Originally Posted by
SolidComp
I've also wondered about combining raster and vector approaches in the same format, since it's clear that some images would benefit much more from one or the other.
I also want to see a format that explicitly accounts for image sets in addition to standalone images, since a lot of groups of images on webpages, social media, etc. feature the same settings and subjects and have lots of encodable overlap. It sounds sort of like video encoding, but it's going to be much less similar and more complicated than adjacent frames in video.
The DNN researchers at Google have done some impressive work with images and image recognition, and I wonder if that could be applied to an approach that uses reference images for specific people, places, logos, etc. and does something like delta encoding for a bunch of images that feature those people, places, logos, etc.

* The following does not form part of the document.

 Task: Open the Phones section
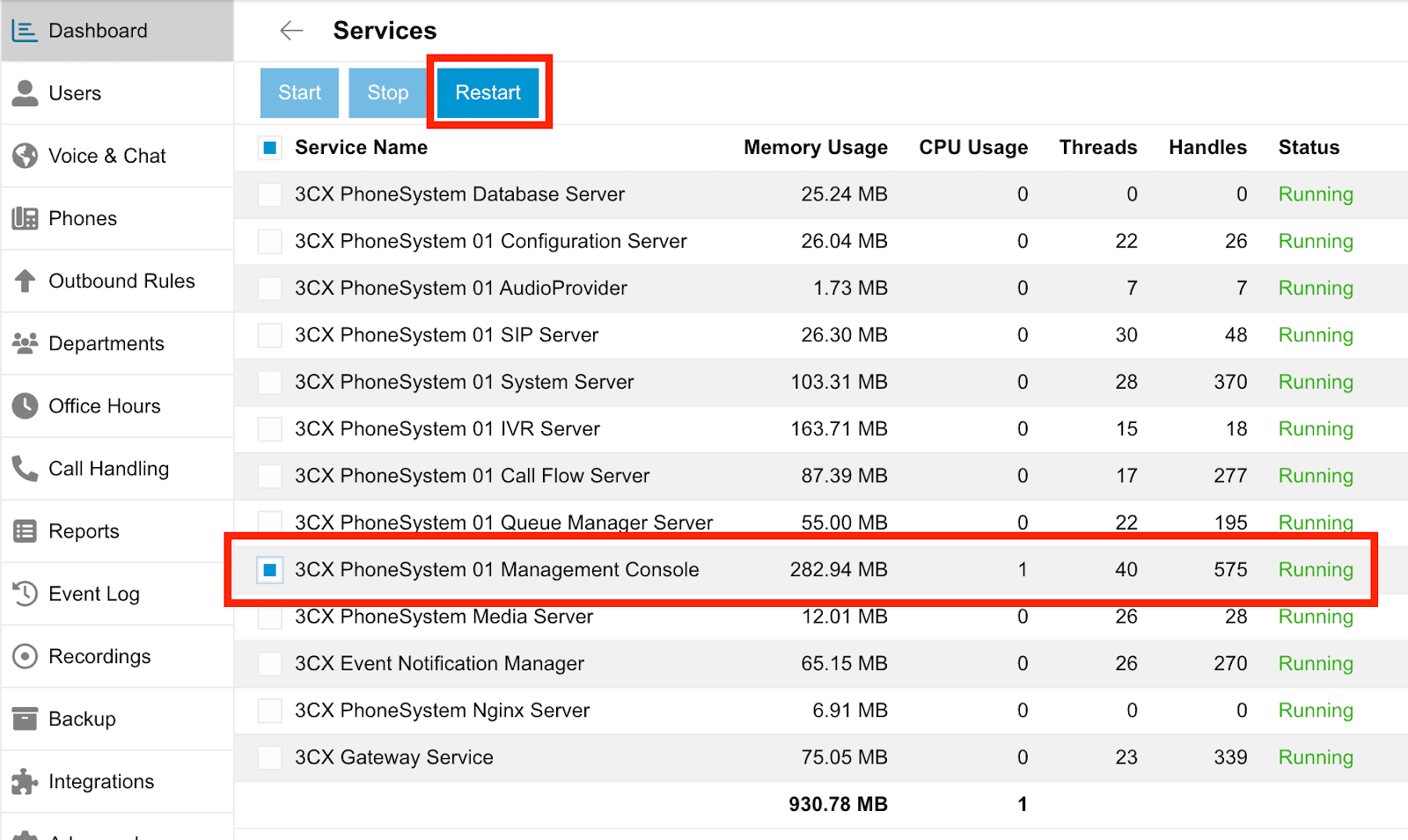point(82,218)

At first blush, this seems unlikely to work out – to lead to significant savings – but I think my initial intuition is wrong and that it's just a matter of much better algorithms and constructs.
Another idea I had was what sorts of things we could do at the time of image acquisition – when we're composing and taking photographs – that would help achieve smaller file sizes at a given level of quality. I've never read anyone talk about this before, but there are so many things going on in, say, headshots, product photography, etc. in terms of backgrounds, lighting, colors, color gradients, angles, reflectance, etc. It might be possible to subtly manipulate these things in ways that lead to surprisingly smaller JPEGs, webps, or PIKs without significantly impacting (or even improving) how humans perceive the image.